### Exercise requirements
Resume the documentation on PFLOTRAN's regression test manager, writing onward from its last line.
+++ Given passage
Regression Test Manager

The test manager for PFLOTRAN is a python program that is responsible for reading a configuration file, identifying the tests declared in the file, running PFLOTRAN on the appropriate input files, and then comparing the results to a known gold standard output file.

Running the Test Manager

The test manager can be run in two ways, either as part of the build system using make or manually.

There are two options for calling the test manager through make: make check and make test. The check target runs a small set of tests that verify that PFLOTRAN is built and running on a given system. This would be run by user to verify that their installation of PFLOTRAN is working. The test target runs a fuller set of regression tests intended to identify when changes to the code cause significant changes to PFLOTRAN’s results.

$ cd $PFLOTRAN_DIR/regression_tests
$ make check


$ cd $PFLOTRAN_DIR/regression_tests
$ make test

When finished, it is useful to remove all of the outfiles generated by running the regression tests with the command make clean-tests:

$ cd $PFLOTRAN_DIR/regression_tests
$ make clean-tests

Calling the test manager through make relies on make variables from PETSc to determine the correct version of python to use, if PFLOTRAN was build with MPI, and optional configurations such as unstructured meshes. The version of python used to call the test manager can be changed from the command line by specifying python:

$ cd ${PFLOTRAN_DEV}/src/pflotran
$ make PYTHON=/opt/local/bin/python3.3 check

To call the test manager manually:

$ cd ${PFLOTRAN_DEV}/regression_tests
$ python \
    --executable ../src/pflotran/pflotran \
    --config-file shortcourse/copper_leaching/cu_leaching.cfg \
    --tests cu_leaching

Some important command line arguments when running manually are:

  • executable: the path to the PFLOTRAN executable
  • mpiexec: the name of the executable for launching parallel jobs, (mpiexec, mpirun, aprun, etc).
  • config-file: the path to the configuration file containing the tests you want to run
  • recursive-search: the path to a directory. The test manager searches the directory and all its sub-directories for configuration files.
  • tests: a list of test names that should be run
  • suites: a list of test suites that should be run
  • update: indicate that the the gold standard test file for a given test should be updated to the current output.
  • new-tests: indicate that the test is new and current output should be used for gold standard test file.
  • check-performance: include the performance metrics (SOLUTION blocks) in regression checks.

The full list of command line options and a brief description can be found by running with the --help flag:

$ python --help

Test output

The test manager produces terse screen output, only printing critical warnings, a progress bar as each test is run, and a summary of the overall test results. Example results from running make test are:

  Test log file : pflotran-tests-2013-05-06_13-07-05.testlog

** WARNING ** : mpiexec was not provided on the command line.
                All parallel tests will be skipped!
++++++
+++ Collected data
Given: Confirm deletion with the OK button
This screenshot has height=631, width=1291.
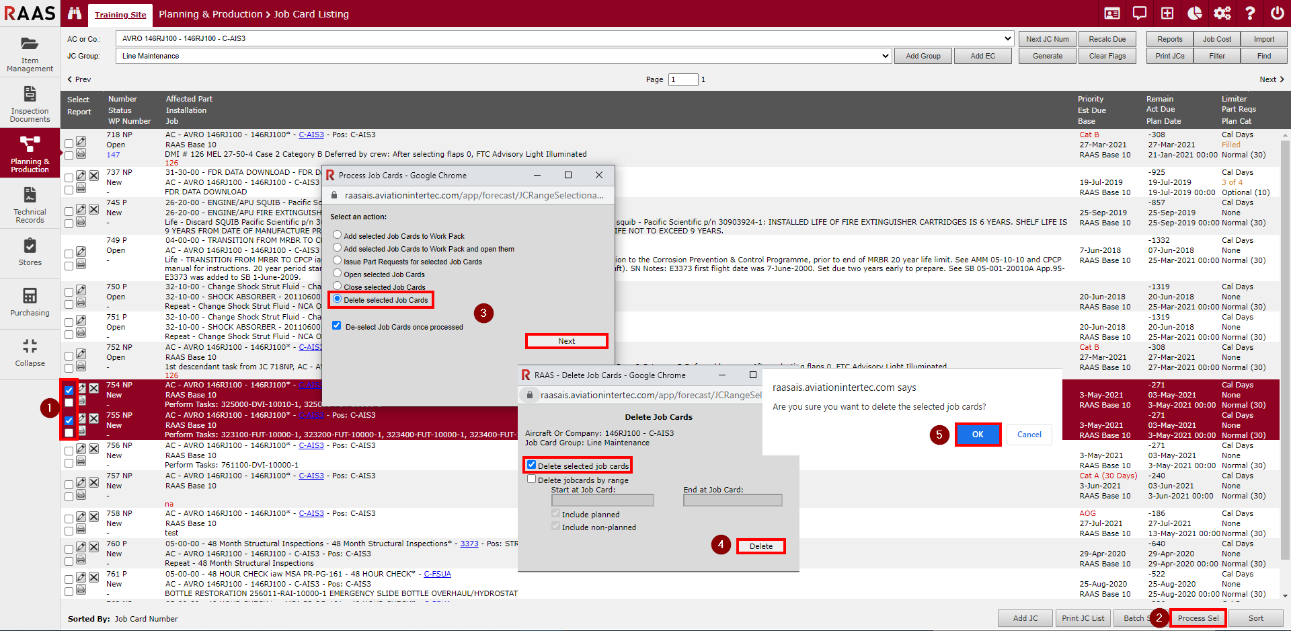Looking at the screenshot, I should [x=978, y=435].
++++++
### Output for this task
Running pflotran regression tests :
Regression test summary:
    Total run time: 179.259 [s]
    Total tests : 44
    Skipped : 8
    Tests run : 36
    Failed : 1

The progress bar records a period, ., for each successful test, an S if a test was skipped, an F for failed tests, a W for a test that generated a warning, and an E for a test that generated an internal error.

Each time the test suite is run, a log file is generated in the regression test directory. The log file contains a detailed record of every test run, including: the directory containing the test, the command line call to PFLOTRAN used to run the test, a diff command to compare the regression files, and a list of failures. The log file can quickly be searched for skip, fail, error to identify the tests that generated the message.

The test directories contain any files generated by PFLOTRAN during the run. Screen output for each test is contained in the file \${TEST\_NAME}.stdout.

Configuration Files

The regression test manager reads tests specified in a series of configuration files in standard cfg (or windows ini file) format. They consist of a series of sections with key-value pairs:

key = value

Section names should be all lower case, and spaces must be replaced by a hyphen or underscore. Comments are specified by a \# character.

A test is declared as a section in the configuration file. It is assumed that there will be a PFLOTRAN input file with the same name as the test section. The key-value pairs in a test section define how the test is run and the output is compared to the gold standard file.

#look for an input file named `'
np = 2
timeout = 30.0
concentration = 1.0e-10 absolute
  • np = N, (optional), indicates a parallel test run with N processors. Default is serial. If mpiexec in not provided on the command line, then parallel tests are skipped.
  • timeout = N, (optional), indicates that the test should be allowed to run for N seconds before it is killed. Default is 60.0 seconds.
  • TYPE = TOLERANCE COMPARISON, indicates that data in the regression file of type TYPE should be compared using a tolerance of TOLERANCE. Know data types are listed below.

The data types and default tolerances are:

  • time = 5 percent
  • concentration = \(1\times 10^{-12}\) absolute
  • generic = \(1\times 10^{-12}\) absolute
  • discrete = 0 absolute
  • rate = \(1\times 10^{-12}\) absolute
  • volume_fraction = \(1\times 10^{-12}\) absolute
  • pressure = \(1\times 10^{-12}\) absolute
  • saturation = \(1\times 10^{-12}\) absolute
  • residual = \(1\times 10^{-12}\) absolute

The default tolerances are deliberately set very tight, and are expected to be overridden on a per-test or per configuration file basis. There are three known comparisons: “absolute”, for absolute differences (\(\delta=|c-g|\)), “relative” for relative differences (\(\delta={|c-g|}/{g}\)), and “percent” for specifying a percent difference (\(\delta=100\cdot{|c-g|}/{g}\)).

In addition there are two optional sections in configuration files. The section “default-test-criteria” specifies the default criteria to be used for all tests in the current file. Criteria specified in a test section override these value. A section name “suites“ defines aliases for a group of tests.

serial = test-1 test-2 test-3
parallel = test-4 test-5 test-6

Common test suites are standard and standard_parallel, used by make test, and domain specific test suites, geochemistry, flow, transport, mesh, et cetra.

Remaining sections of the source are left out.